But wait. Before you wrap up saying pleasant things about them (gifted, clever, genius... ) and roll the credits, they're also supposed to be, on the other hand, rude, arrogant and selfish. And their language, why, it could easily make a longshoreman blush! Far from being universally loved, there is a consensus amongst a certain section of society clear-headed, thinking individuals and not the cantankerous Mr. Wilson types that today's kids are spoiled, pampered and insolent lot who talk inappropriately and too much.
Typically, parents and elders react predictably when any mention is made about their kids' behaviour. They roll their eyes and look exasperated (or look as if they've won a free trip to Disneyland, depending on their EQ etiquette quotient, that is). Or talk about the good old days when kids were absolute angels. Some pretend it's not their kid, play the blame game, and pass the buck on television. We thought it might help to ask a few people.
How did they get that way?
Sumathi Sudhakar, a children's writer, says to understand why today's kids are the way they are, we have to understand how we are. "We are part of a go-getter culture, where bold is beautiful. Be aggressive, thrust yourself forward, speak your mind and get your way aren't these the mantras we follow in our lives and careers? How can we then expect our kids to be any different?"

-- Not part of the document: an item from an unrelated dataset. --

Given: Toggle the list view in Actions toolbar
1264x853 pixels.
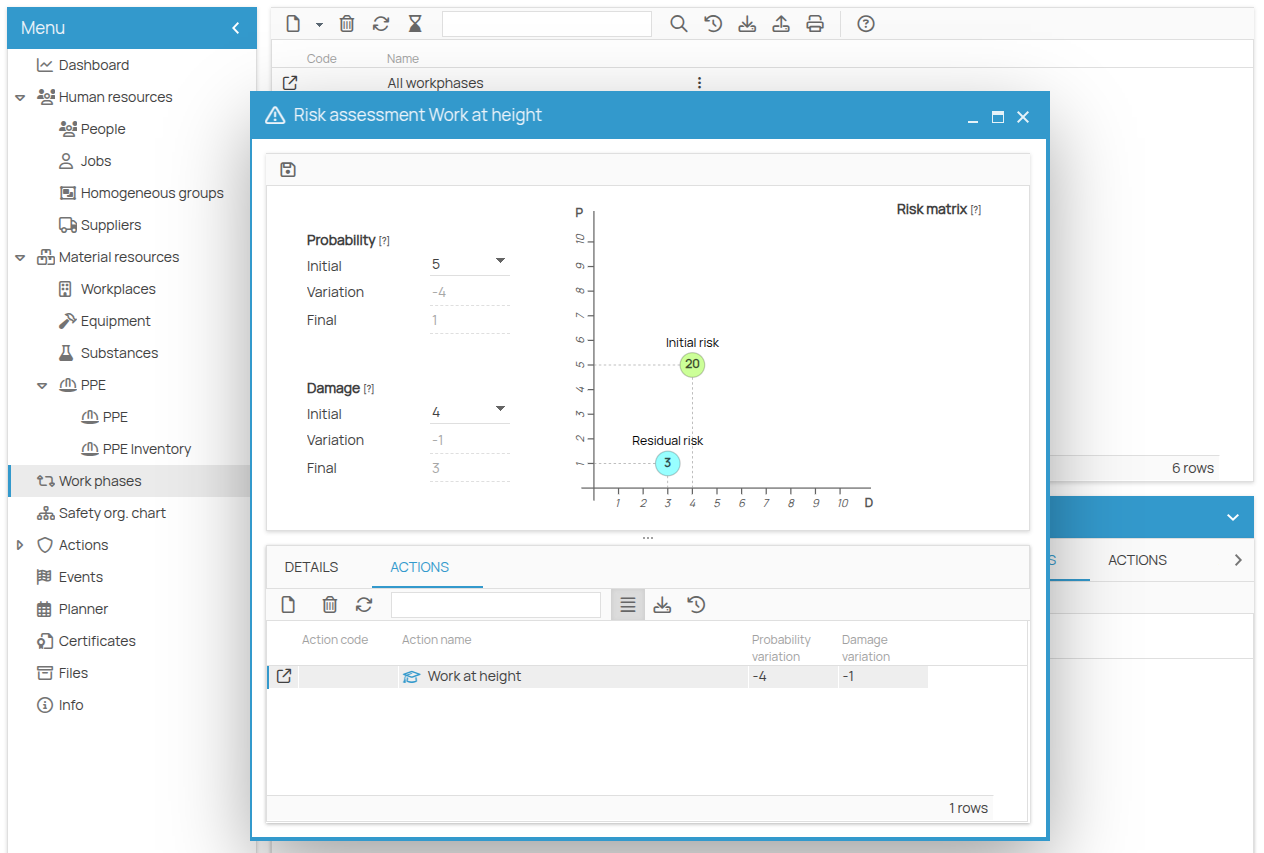Looking at the screenshot, I should (x=627, y=604).
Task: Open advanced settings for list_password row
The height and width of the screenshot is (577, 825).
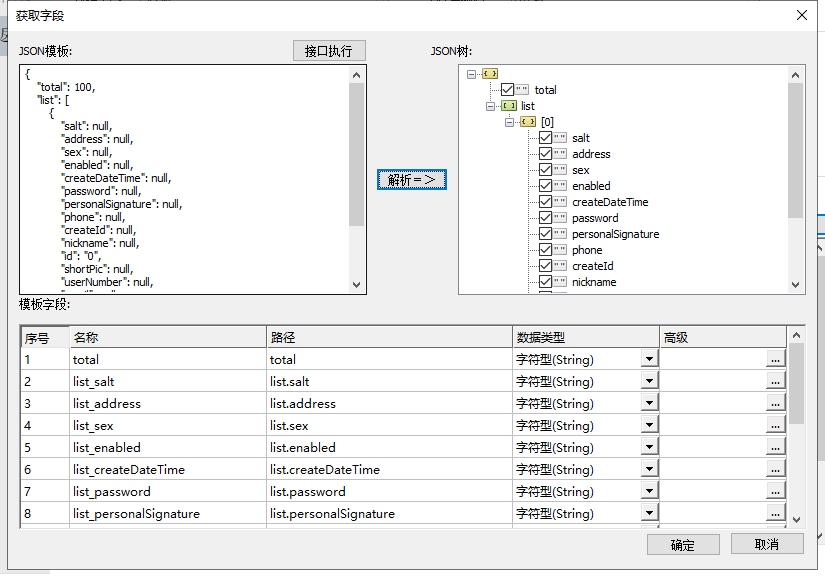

Vaani Anand, a management consultant, feels kids are being plain innocent. "They just imitate what they hear from adults! When adults do not mind their language, is it right to expect kids not to learn from us?"
Agrees Rajalakshmi Anand, a lecturer. "In the mad survival-of-the-fittest race, do parents even have the time to instil values in their kids? Are we as parents setting an example by showing tolerance towards our own parents? Isn't it a trifle unfair expecting our children to be embodiments of virtue?"
No sharing
Sumathi elaborates that even in two-children households, kids don't have the opportunity to share. "Parents no longer buy a box of crayons and ask their kids to share it. They get them one box each. So how will they learn to share?" she asks.

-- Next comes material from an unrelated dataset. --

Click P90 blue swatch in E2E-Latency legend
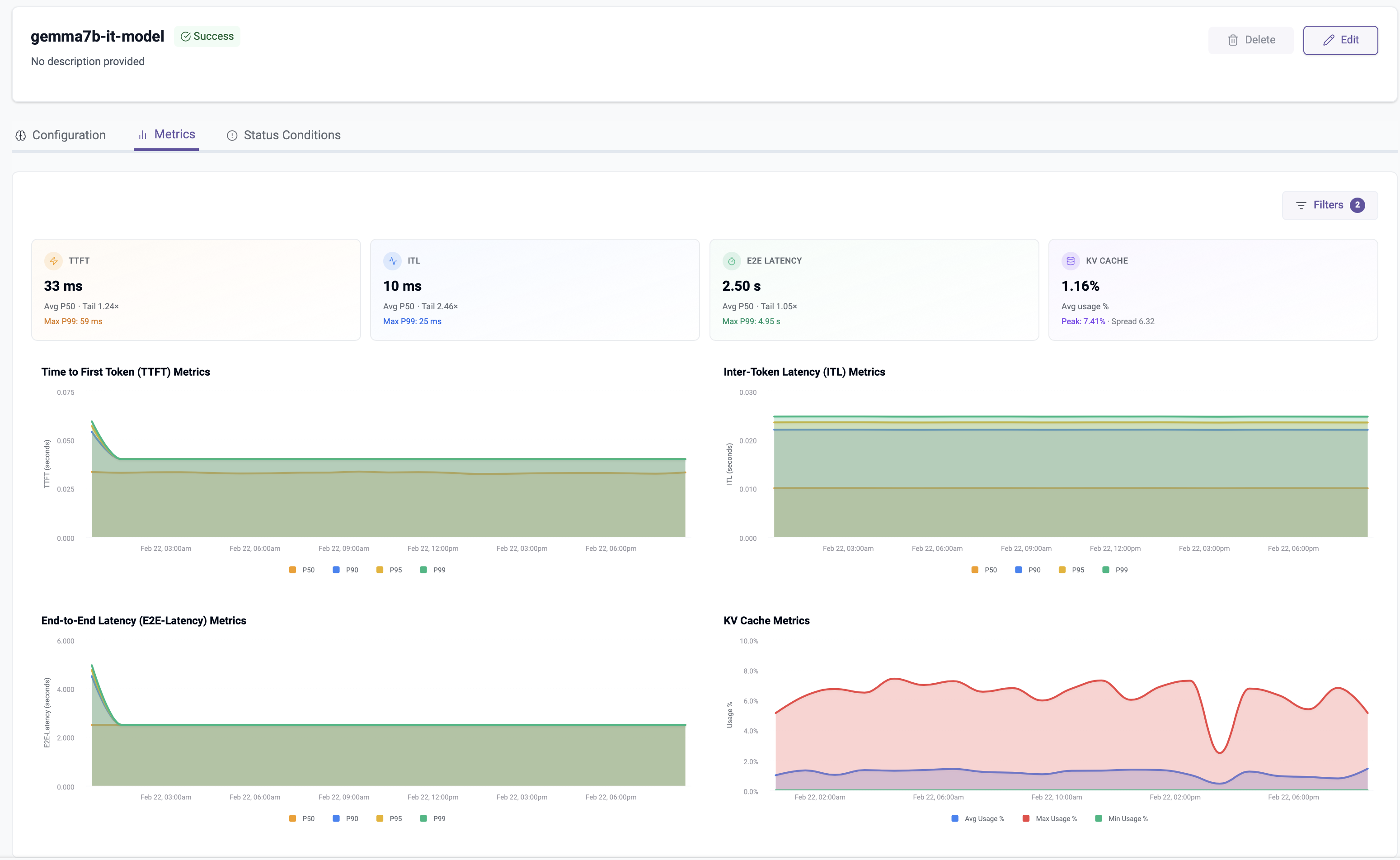The image size is (1400, 860). (336, 819)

While it's obvious that parents play a great role, there are several other factors that influence impressionable minds. Shoba Raman, a teacher in a leading school (who also had the opportunity to observe kids in Vermont, where she had been on a Fulbright teacher's exchange programme) says: "The media, peer group, home atmosphere, school and what they do for recreation... everything counts. Why, the peer influence we experienced in our late teens has started working at 10! The way they dress, talk, even the games they play have to be cool enough among their friends."
And now, to get back on track...
If only it were as simple as throwing a switch and changing tracks. But well, since it isn't, how does one go about it? Everybody agrees that home is where the change should begin. But Vaani cautions against enforcing rules or dictating terms. "A casual approach will work better." Adds Sumathi: "Especially as we are more friends than parents-on-a-pedestal, which is a good thing in many ways."
"Today's generation hates hypocrisy or any indirect approach. `Tell me if you have a problem with me' is their favourite line," says Vaani.
Sumathi feels that living the values (at home) is the best way of imparting them. "Talking about it at school, encouraging debate, introspection and enquiry is another great way to get the message across."
"Since kids spend almost three-quarters of a day at school, it's a good place to teach them the right and the wrong," agrees Rajalakshmi.
Ambitious parents
Shoba cites those ambitious parents who want their child to excel in everything he does. "Kids are pressured about `winning', `being the best' in academics as well as sports; with so many factors working on them, how do you expect a child to react? I'm sure they would ask us the same question," she reasons. Going easy on kids should definitely help.
The solution, it seems, isn't too difficult, except that it has to start with us parents and elders. (A tad embarrassing, perhaps, to be told to watch your words/actions/attitude when you're, er... that old.)
But as Sumathi reasons: "Kids are largely reflecting the spirit of the age, which isn't sowing the right values. Isn't it time then we watched our own step, critiqued our own lifestyle and mended our ways?"